Evaluation of dimensionality and local dependence

Our aim was a unidimensional CAT measuring the same aspects of PF as the QLQ-C30 PF scale. To investigate the dimensionality of the item set, we used factor analysis methods for ordinal categorical data [12]. First, we explored the dimensionality based on eigenvalues using scree plots [13] and proportion of variance explained. Next, we searched for a unidimensional model including the five QLQ-C30 PF items and as many of the candidate items as possible. The items should have good content coverage (with regard to both aspects and levels of PF) and be essentially unidimensional. The following fit criteria were used to indicate reasonable fit: the root mean square error of approximation (RMSEA), the Tucker-Lewis Index (TLI) and the Comparative Fit Index (CFI). Rules of thumb are that RMSEA < 0.10 and TLI and CFI > 0.90 indicate reasonable (not poor) fit [14, 15]. Coverage was evaluated by inspecting coverage of the different PF aspects, the test information function, and the variability of item difficulties.

A requirement of standard IRT models is that the items are locally independent, i.e., item responses are independent when controlling for the overall PF score. We investigated this using the residual correlations from the final factor analysis model. It has been proposed that residual correlations > 0.20 [16] or >0.25 [17] indicate local dependence.

Calibration of IRT model and evaluation of item fit

Standard IRT models assume monotonicity: the cumulative probability of choosing a given response category or a higher category does not decrease with increasing IRT scores. We investigated each item for monotonicity by inspecting the average item score in relation to the rest score (the sum score of all items except the item in question). If an item complies with monotonicity, the average item score is not expected to decrease for increasing values of the rest score [18].

We used the generalized partial credit model (GPCM) as the IRT model forming the basis for the PF CAT [19]. In the GPCM, each item has a slope parameter describing the item’s ability to discriminate between subjects with different levels of PF, and a set of threshold parameters describing how likely it is to report problems on the item. An advantage of the GPCM is that it is a generalization of other well-known item models. If all items have the same slope, the model reduces to the partial credit model, which belongs to the family of Rasch models [20]. To evaluate the effect of model choice on the item fit, we planned also to calibrate the graded response model [21], which has the same number of item parameters as the GPCM and often gives trace lines that are very similar to the GPCM trace lines [22].

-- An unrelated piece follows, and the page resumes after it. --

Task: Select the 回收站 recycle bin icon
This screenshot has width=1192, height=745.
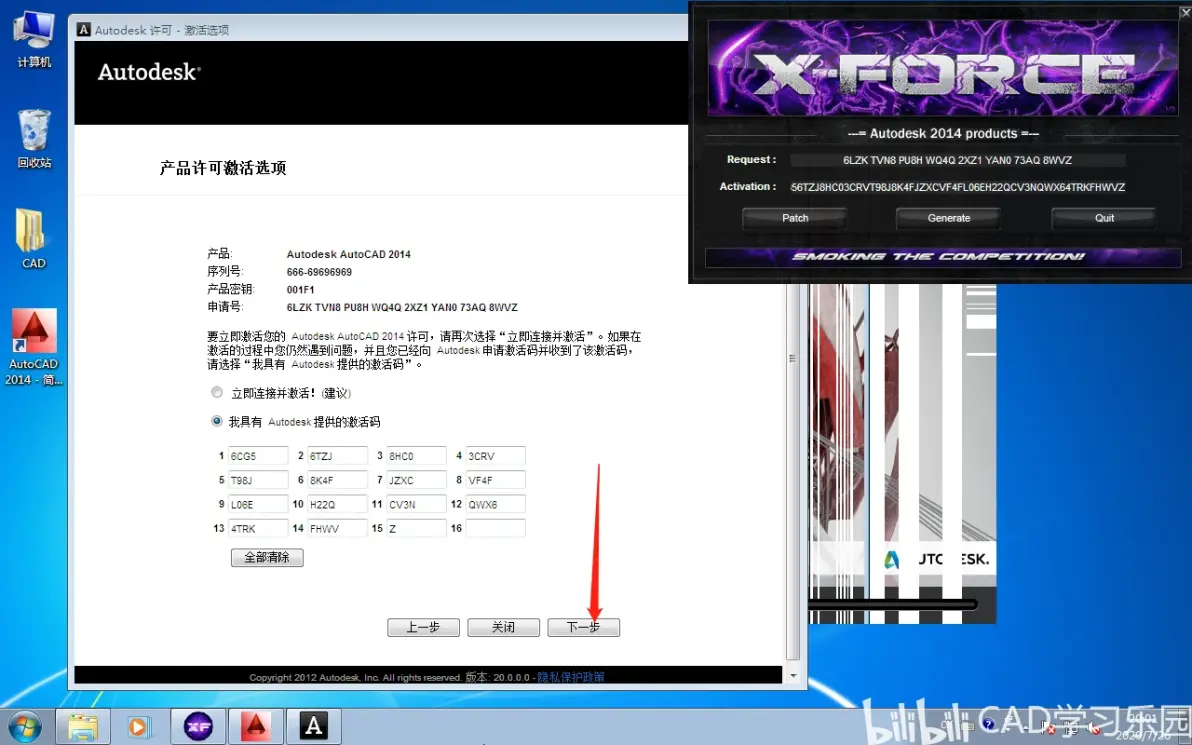Action: click(x=33, y=139)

We initially used Parscale for estimating the IRT model [11]. However, the estimation failed because of convergence problems. Therefore, we used the IRT Command Language (ICL) program [23]. ICL computes marginal maximum likelihood estimates of the item parameters using the expectation–maximization (EM) algorithm [24, 25]. ICL can only estimate the GPCM. Therefore, in the following, we restricted our model search and evaluations to this model. The estimation procedure of ICL seemed more robust, but ICL does not include tests of model fit. Therefore, the parameter estimates from ICL were imported into Parscale and examined for item fit using Muraki’s test [11, 19]. Because of multiple testing and a large sample, we used P < 0.001 as indicating misfit. Furthermore, we calculated the average difference between expected and observed item responses (bias) and the root mean square error (RMSE) of expected and observed item responses. Finally, we calculated the information function for the selected set of items to evaluate whether the items seemed to have acceptable measurement precision across the continuum.

Test for differential item functioning (DIF)

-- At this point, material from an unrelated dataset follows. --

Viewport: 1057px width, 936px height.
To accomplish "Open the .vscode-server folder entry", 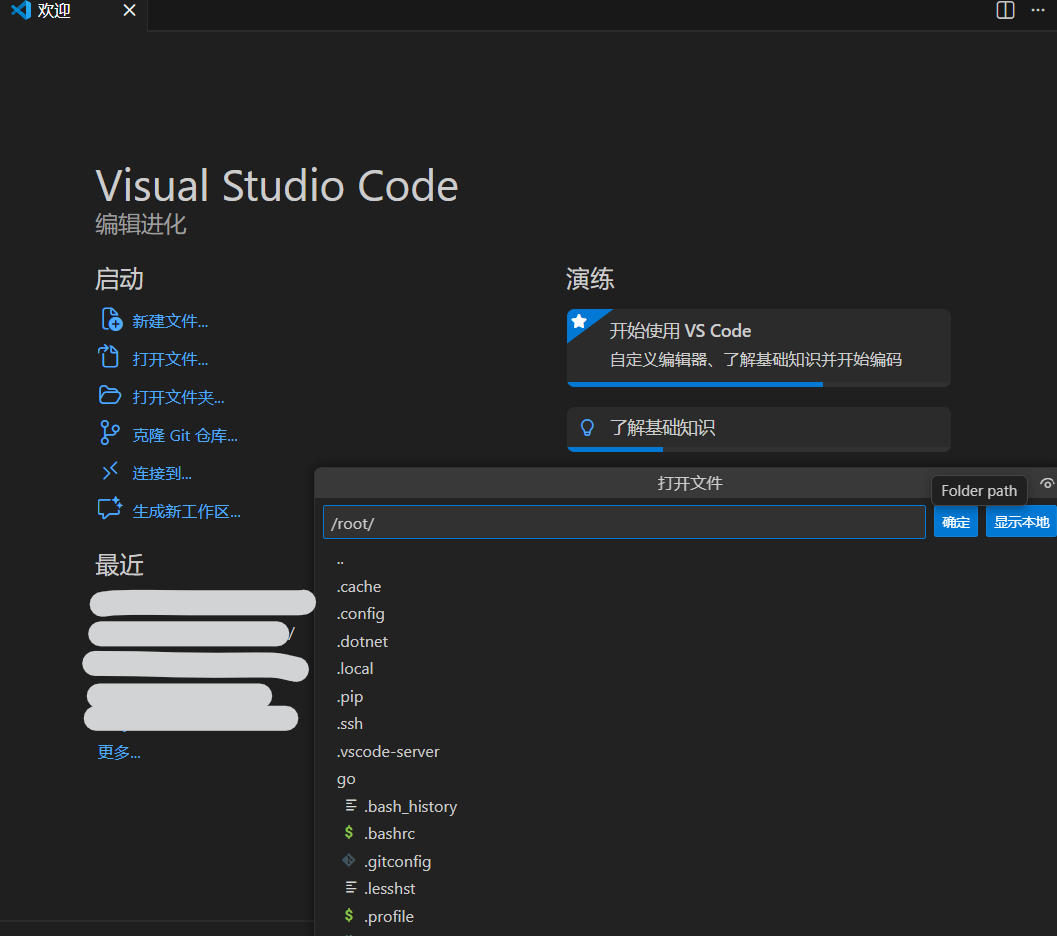I will [x=388, y=751].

The IRT model assumes that patients with the same level of PF have the same probability of responding to an item in a certain way, regardless of group membership. If this is not the case, the item is said to show differential item functioning (DIF).

We explored for DIF using ordinal logistic regression [26, 27]. For each item, the item response was regressed on the estimated PF score, the group variable and the interaction of the two. A significant interaction indicates non-uniform DIF (the DIF differs across the PF scores), while a significant group parameter indicates uniform DIF (the same DIF across the PF scores). The PF score was estimated from the final IRT model calibrated in step 4.

We explored for DIF with regard to gender, age (<40, 40–49, 50–59, 60–69, ≥70 years), country (Denmark, France, Germany, Italy, Taiwan, United Kingdom), cancer site (breast, gastrointestinal, urogenital, gynaecological, head and neck, lung, other), cancer stage (stage I-II vs. III-IV), current treatment (chemotherapy, other treatment, no current treatment), education (0–10, 11–13, 14–16, >16 years of education), work (working, retired, other), and cohabitation (living with a partner vs. living alone).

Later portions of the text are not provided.